# Practical Differences in Karate Ryu's ?



## teekin (Jun 28, 2009)

I find that when I watch Karate I end up smiling and wishing to see more. I wish I could understand what I was looking at so......
please excuse the ignorance as I am clueless here, I know. I am just figuring out that there are different types of Karate and that they have some major differences that need to be taken into consideration.
 As I understand it there are the "hard" types of Karate where you meet force with force and you hit first, and each blow is meant to end the fight.
 Then there is the softer Karate that allows for sweeps and grappling, even some judo type throws. 
 There is also a difference in the way the hands are held and the punches are thrown. Is this is true of kicks too? I know some have lots of Kata and some have very little Kata. ( I like Kata)
Without getting into the tiny little variations can you guys give me the basic styles and the basic variations/differences these styles carry in their syllabus? Thanks very much for any knowledge/ help you can give me. I'm sure it will lead to more questions, but at least they will be the right questions.
lori


----------



## arnisador (Jun 29, 2009)

There are lots of differences. The Okinawan and Japanese styles differ greatly, but within the Japanese styles there's a varying amount of jujutsu influence, for example. The four major Okinawan styles are Shorin, (Okinawan) Goju, Uechi, and Isshin. Thefour major styles of Japanese Karate are often held to be Shotokan, (Japanese) Goju, Shito, and Wado.

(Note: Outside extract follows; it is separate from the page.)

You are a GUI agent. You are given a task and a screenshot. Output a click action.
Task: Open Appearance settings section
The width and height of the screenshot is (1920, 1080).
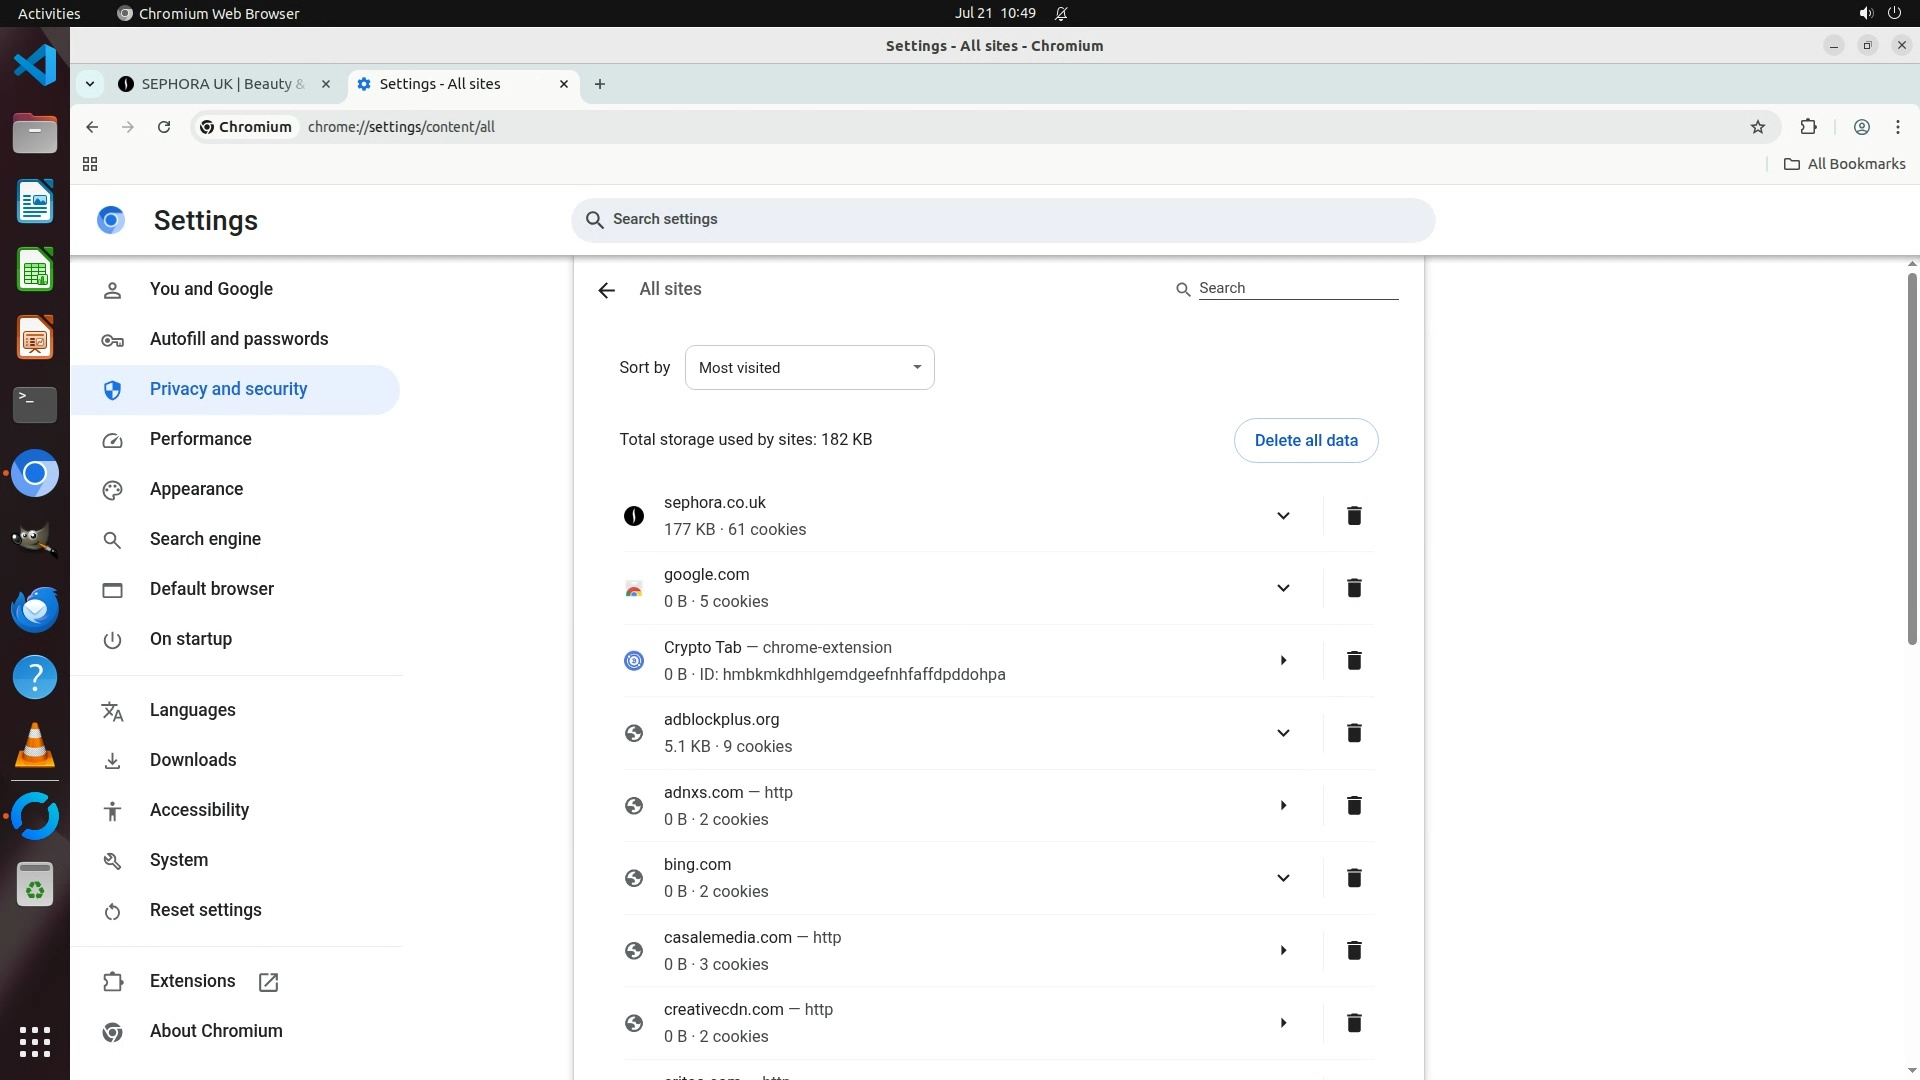[x=196, y=489]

There are too many variations to mention! The Okinawan styles have a more apparent Chinese influence. They tend to fight more upright (shorter stances) and more forward-facing and with more open-handed techniques and lower kicks. But Uechi and Isshin especially have some really distinctive features. Wado-ryu has a very strong jujutsu influence that's very noticeable.


----------



## dancingalone (Jun 29, 2009)

Yup, your request is too broad to answer with any real meaning, so I'll try to focus on one aspect, kata, since you like kata.

Lots of kata (greater than 15):  shito-ryu, shotokan, shorin-ryu, okinawan kempo, kyokushin (surprisingly to me)
Few kata (less than 10): uechi ryu
Medium amount of kata (10-15): isshin-ryu, okinawan goju-ryu, wado-ryu

If you want to consider the various Korean off-shoots of shotokan, you can add taekwondo and tang soo do to the lots of kata list.


----------



## teekin (Jul 1, 2009)

Well Thanks for the replies. I need to do more research so I can ask the right questions. I know some styles are just wrong for me, I need to find out which ones are right. Thanks again,
lori


----------



## seasoned (Jul 1, 2009)

Lori, it depends on what you are looking for. Sport based or self defense based. All styles will claim to be for self defense, but I would not believe this. I advocate low kicks, which I feel are more practical. I also feel that the traditional styles, with their kata base along with their appropriate drills will give you the whole ball of wax. With the above info, and some leg work on your part, you should be able to find a serious minded Sensei, that is sincere, that runs a well disciplined DoJo. Good luck.


----------